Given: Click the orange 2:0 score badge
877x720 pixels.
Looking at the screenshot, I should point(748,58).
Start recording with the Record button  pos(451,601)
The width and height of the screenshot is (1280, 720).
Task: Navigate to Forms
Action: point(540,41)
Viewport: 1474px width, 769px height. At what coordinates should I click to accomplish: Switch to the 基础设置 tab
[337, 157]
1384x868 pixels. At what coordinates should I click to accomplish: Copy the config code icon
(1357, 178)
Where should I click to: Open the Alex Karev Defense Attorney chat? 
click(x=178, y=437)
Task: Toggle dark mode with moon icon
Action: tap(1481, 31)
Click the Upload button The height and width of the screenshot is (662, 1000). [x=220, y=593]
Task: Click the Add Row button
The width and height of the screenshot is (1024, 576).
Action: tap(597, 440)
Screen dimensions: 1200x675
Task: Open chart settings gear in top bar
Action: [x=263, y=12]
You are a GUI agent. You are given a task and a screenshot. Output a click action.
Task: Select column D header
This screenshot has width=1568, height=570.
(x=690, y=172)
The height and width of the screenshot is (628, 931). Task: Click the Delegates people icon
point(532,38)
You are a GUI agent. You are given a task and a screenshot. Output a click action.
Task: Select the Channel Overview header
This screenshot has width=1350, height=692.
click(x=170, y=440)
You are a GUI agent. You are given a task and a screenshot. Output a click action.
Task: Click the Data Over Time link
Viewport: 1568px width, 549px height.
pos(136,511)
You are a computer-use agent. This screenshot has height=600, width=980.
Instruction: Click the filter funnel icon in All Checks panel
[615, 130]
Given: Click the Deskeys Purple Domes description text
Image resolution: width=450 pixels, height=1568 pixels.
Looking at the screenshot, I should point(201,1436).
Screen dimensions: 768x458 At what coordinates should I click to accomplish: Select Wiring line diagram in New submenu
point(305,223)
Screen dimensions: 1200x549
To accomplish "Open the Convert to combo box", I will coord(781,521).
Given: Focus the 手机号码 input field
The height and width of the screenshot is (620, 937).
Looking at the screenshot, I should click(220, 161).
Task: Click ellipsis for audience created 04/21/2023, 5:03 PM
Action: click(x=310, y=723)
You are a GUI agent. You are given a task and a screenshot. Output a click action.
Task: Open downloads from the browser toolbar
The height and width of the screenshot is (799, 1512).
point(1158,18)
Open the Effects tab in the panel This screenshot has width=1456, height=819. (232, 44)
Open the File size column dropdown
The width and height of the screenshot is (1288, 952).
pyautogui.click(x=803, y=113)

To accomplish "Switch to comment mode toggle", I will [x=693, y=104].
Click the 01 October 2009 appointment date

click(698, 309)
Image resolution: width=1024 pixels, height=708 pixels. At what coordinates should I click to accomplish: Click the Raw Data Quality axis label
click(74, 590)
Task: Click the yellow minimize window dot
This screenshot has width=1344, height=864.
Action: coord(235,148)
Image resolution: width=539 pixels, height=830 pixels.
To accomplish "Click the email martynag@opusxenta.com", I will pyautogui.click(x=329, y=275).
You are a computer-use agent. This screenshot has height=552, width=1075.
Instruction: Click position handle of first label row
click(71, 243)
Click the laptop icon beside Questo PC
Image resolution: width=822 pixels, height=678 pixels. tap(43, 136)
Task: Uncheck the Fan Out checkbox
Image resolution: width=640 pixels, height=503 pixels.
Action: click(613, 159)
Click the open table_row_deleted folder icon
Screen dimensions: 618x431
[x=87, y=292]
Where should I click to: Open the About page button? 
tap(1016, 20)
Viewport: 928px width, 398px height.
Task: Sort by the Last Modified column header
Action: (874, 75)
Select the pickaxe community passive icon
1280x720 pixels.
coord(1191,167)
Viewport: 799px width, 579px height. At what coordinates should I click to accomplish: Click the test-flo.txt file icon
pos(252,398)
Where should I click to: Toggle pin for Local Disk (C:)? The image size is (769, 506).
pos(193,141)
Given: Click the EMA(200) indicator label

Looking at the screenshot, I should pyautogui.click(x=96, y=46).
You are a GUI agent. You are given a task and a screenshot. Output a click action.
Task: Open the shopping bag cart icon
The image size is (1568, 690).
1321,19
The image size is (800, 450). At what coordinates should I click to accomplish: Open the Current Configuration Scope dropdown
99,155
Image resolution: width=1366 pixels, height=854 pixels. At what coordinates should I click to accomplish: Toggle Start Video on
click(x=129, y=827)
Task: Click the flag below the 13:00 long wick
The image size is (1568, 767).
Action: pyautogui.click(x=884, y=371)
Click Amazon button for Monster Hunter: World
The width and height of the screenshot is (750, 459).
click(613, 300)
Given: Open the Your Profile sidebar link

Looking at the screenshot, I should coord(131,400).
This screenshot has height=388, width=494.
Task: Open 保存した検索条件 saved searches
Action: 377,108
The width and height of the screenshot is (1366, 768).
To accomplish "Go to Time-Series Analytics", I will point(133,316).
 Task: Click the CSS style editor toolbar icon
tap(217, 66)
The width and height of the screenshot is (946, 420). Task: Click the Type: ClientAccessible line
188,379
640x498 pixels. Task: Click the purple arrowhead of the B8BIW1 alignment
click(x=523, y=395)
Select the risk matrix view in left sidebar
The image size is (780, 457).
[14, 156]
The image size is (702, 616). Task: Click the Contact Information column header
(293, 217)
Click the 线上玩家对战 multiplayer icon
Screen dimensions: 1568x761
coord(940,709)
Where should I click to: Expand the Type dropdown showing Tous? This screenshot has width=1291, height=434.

What is required:
Reproduce the material above exactly, beginning at its first line and ending with the line that holds "Given: Click the Deskeys". Include nothing else.

Result for this exercise:
Given: Click the orange 2:0 score badge
877x720 pixels.
Looking at the screenshot, I should point(748,58).
Start recording with the Record button  pos(451,601)
The width and height of the screenshot is (1280, 720).
Task: Navigate to Forms
Action: point(540,41)
Viewport: 1474px width, 769px height. At what coordinates should I click to accomplish: Switch to the 基础设置 tab
[337, 157]
1384x868 pixels. At what coordinates should I click to accomplish: Copy the config code icon
(1357, 178)
Where should I click to: Open the Alex Karev Defense Attorney chat? 
click(x=178, y=437)
Task: Toggle dark mode with moon icon
Action: tap(1481, 31)
Click the Upload button The height and width of the screenshot is (662, 1000). [x=220, y=593]
Task: Click the Add Row button
The width and height of the screenshot is (1024, 576).
Action: tap(597, 440)
Screen dimensions: 1200x675
Task: Open chart settings gear in top bar
Action: [x=263, y=12]
You are a GUI agent. You are given a task and a screenshot. Output a click action.
Task: Select column D header
This screenshot has width=1568, height=570.
(x=690, y=172)
The height and width of the screenshot is (628, 931). Task: Click the Delegates people icon
point(532,38)
You are a GUI agent. You are given a task and a screenshot. Output a click action.
Task: Select the Channel Overview header
This screenshot has width=1350, height=692.
click(x=170, y=440)
You are a GUI agent. You are given a task and a screenshot. Output a click action.
Task: Click the Data Over Time link
Viewport: 1568px width, 549px height.
pos(136,511)
You are a computer-use agent. This screenshot has height=600, width=980.
Instruction: Click the filter funnel icon in All Checks panel
[615, 130]
Given: Click the Deskeys Purple Domes description text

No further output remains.